**Source data**:
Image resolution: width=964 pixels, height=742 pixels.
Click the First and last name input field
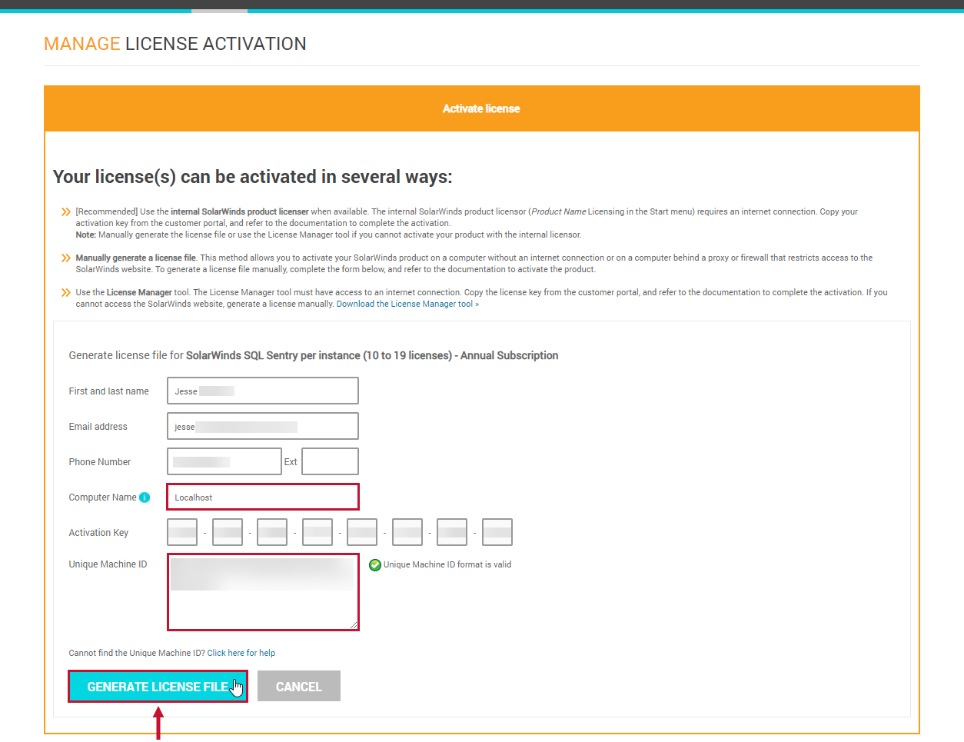click(262, 390)
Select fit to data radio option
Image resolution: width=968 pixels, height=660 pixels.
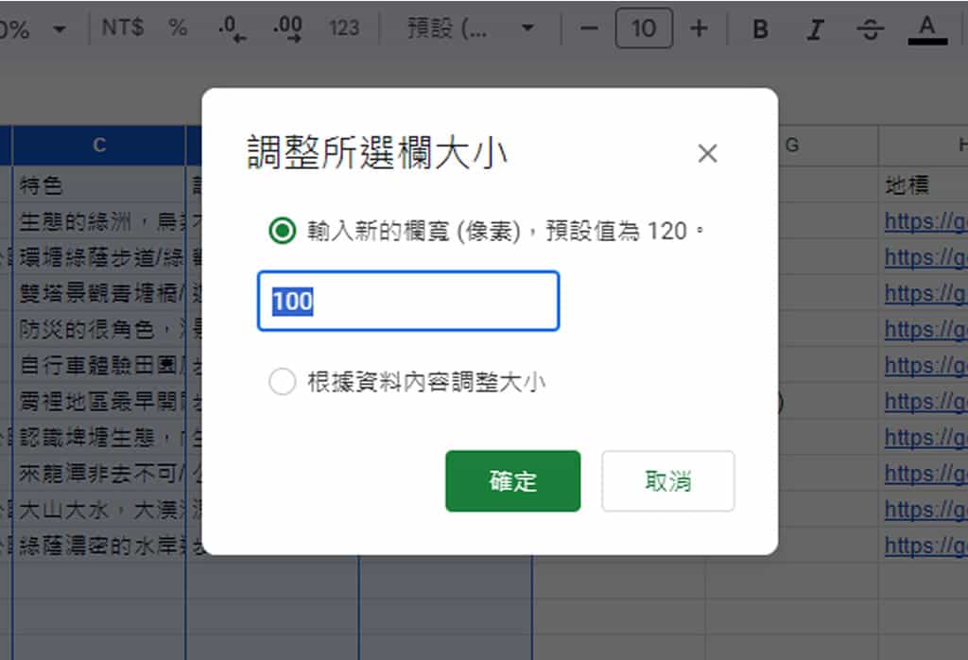coord(282,382)
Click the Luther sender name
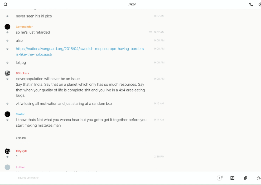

**Task to complete**: Pictures are not part of the copy. Output only the lines from the one with "Image resolution: width=968" through the final line of the records, exactly as given.

**Your response**:
Image resolution: width=968 pixels, height=660 pixels.
coord(282,382)
Click the Luther sender name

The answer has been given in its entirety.